***** TEXTE À LIRE *****

Préservons nos vies en respectant les gestes barrières, en nous protégeant pour nos enfants et toutes ces personnes que nous avons encore à chérir. Cependant, la dramatisation et l’exagération peuvent avoir aussi pour conséquence la terreur et le traumatisme qui pourraient avoir leur lot de morts. Il est utile pour illustrer cette partie de conter cette histoire qu’on tient d’un humoriste durant le temps de la peste. La peste sortit un matin et dit à un homme qu’il rencontra dans la rue : « je pars de ce pas au pays des humains et je vais y prendre 5000 vies aujourd’hui. Le soir, quand la peste quittait le pays des humains, 50 000 vies avaient été prises. L’homme qu’elle rencontra alors qu’elle sortait le matin pour prendre 5000 vies dans le pays des humains l’apostropha à son retour en ces termes ; « tu avais dit en partant ce matin que tu partais pour prendre 5000 vies mais j’apprends que tu en as pris 50 000. Tu n’as donc pas respecté ta parole. » La peste répliqua alors à l’homme en ces termes : « Moi, pourtant, je n’ai pris que 5000 vies, le reste des 45000 vies qui sont mortes à cause de la peur de me voir si prêt et de la mauvaise gestion de cette peur ».

***** DONNÉES FOURNIES *****

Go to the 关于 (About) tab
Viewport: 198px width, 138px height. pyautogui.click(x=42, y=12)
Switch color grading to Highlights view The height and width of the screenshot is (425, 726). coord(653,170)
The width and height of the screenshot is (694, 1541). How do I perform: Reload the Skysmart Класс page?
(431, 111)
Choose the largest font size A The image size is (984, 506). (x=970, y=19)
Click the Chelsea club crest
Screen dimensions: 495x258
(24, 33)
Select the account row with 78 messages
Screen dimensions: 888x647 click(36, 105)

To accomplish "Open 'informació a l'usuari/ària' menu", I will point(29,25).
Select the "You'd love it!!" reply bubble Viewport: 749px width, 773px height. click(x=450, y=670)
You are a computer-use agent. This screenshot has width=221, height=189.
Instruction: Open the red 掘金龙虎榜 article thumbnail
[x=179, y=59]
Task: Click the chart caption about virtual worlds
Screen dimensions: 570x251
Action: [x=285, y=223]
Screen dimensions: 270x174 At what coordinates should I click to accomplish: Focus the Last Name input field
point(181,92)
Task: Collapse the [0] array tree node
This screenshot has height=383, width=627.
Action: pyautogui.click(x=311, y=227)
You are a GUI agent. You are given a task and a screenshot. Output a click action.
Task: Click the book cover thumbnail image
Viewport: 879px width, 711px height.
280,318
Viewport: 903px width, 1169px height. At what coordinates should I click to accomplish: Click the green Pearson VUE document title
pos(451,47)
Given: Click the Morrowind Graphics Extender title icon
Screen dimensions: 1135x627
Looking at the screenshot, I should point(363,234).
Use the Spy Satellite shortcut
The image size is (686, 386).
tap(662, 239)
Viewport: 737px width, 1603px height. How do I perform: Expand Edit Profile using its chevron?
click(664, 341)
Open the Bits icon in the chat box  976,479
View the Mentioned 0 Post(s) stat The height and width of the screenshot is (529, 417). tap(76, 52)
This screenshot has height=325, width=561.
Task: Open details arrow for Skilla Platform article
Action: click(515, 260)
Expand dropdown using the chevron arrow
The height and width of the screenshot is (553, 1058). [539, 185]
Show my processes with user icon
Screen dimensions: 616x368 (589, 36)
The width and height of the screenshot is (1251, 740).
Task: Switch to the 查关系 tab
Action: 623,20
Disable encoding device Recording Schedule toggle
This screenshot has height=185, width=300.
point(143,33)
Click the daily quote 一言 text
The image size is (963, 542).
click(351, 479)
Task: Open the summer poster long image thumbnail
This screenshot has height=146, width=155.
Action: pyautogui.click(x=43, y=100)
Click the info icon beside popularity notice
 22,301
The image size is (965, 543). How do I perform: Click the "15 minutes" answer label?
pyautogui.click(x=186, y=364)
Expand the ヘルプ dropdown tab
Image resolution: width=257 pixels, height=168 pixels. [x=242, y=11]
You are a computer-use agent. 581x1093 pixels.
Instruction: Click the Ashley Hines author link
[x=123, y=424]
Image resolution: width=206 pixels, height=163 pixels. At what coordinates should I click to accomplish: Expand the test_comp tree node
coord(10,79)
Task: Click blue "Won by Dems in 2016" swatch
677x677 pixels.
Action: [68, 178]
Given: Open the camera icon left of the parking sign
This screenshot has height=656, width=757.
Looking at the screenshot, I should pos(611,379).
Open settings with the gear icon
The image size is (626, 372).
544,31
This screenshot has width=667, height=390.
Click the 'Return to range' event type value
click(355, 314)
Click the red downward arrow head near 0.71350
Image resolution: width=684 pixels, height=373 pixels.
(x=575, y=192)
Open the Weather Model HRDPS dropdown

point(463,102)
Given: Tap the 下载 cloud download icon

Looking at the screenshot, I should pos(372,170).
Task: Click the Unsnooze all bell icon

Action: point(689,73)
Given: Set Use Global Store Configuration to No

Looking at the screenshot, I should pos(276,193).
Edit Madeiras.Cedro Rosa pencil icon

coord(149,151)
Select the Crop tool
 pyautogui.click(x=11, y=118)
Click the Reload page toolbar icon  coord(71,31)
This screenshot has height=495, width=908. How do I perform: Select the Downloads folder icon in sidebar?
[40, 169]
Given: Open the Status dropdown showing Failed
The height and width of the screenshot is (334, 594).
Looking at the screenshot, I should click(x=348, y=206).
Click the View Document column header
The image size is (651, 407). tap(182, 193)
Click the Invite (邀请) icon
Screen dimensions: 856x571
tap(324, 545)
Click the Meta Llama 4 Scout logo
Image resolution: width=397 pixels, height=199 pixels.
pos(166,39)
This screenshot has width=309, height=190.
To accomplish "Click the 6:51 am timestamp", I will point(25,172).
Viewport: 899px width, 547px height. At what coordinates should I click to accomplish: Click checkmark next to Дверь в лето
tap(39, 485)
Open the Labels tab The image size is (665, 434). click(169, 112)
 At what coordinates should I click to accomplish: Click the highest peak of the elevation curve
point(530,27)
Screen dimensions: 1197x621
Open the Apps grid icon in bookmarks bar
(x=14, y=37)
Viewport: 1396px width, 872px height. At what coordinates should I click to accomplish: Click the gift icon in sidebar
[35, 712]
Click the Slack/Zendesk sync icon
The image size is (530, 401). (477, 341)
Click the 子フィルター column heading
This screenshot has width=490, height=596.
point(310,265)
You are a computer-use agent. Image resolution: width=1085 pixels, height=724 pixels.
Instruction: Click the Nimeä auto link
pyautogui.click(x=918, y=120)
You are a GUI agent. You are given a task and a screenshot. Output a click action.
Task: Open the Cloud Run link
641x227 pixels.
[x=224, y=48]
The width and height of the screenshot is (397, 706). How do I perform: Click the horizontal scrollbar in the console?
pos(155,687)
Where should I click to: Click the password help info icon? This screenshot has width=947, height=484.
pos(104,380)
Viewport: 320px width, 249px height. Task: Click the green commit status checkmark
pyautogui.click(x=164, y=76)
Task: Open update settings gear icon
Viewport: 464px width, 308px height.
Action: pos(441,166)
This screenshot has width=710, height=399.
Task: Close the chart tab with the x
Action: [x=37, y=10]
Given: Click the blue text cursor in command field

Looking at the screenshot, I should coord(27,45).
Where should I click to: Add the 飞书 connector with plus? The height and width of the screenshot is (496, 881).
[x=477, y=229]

*****

À FAIRE =>
A: Relevez tous les nombres de vies différents cités dans le texte à lire.
B: Résumez le texte à lire en deux phrases.

LISTE DES RÉPONSES =>
A: 5000, 50 000, 45000

B: Le texte appelle à préserver nos vies en respectant les gestes barrières, tout en avertissant que la dramatisation et l'exagération peuvent entraîner une terreur et un traumatisme pouvant faire des morts. Il l'illustre par une histoire où la peste annonce qu'elle va prendre 5000 vies alors que 50 000 sont prises ce jour-là, puis affirme n'en avoir pris que 5000.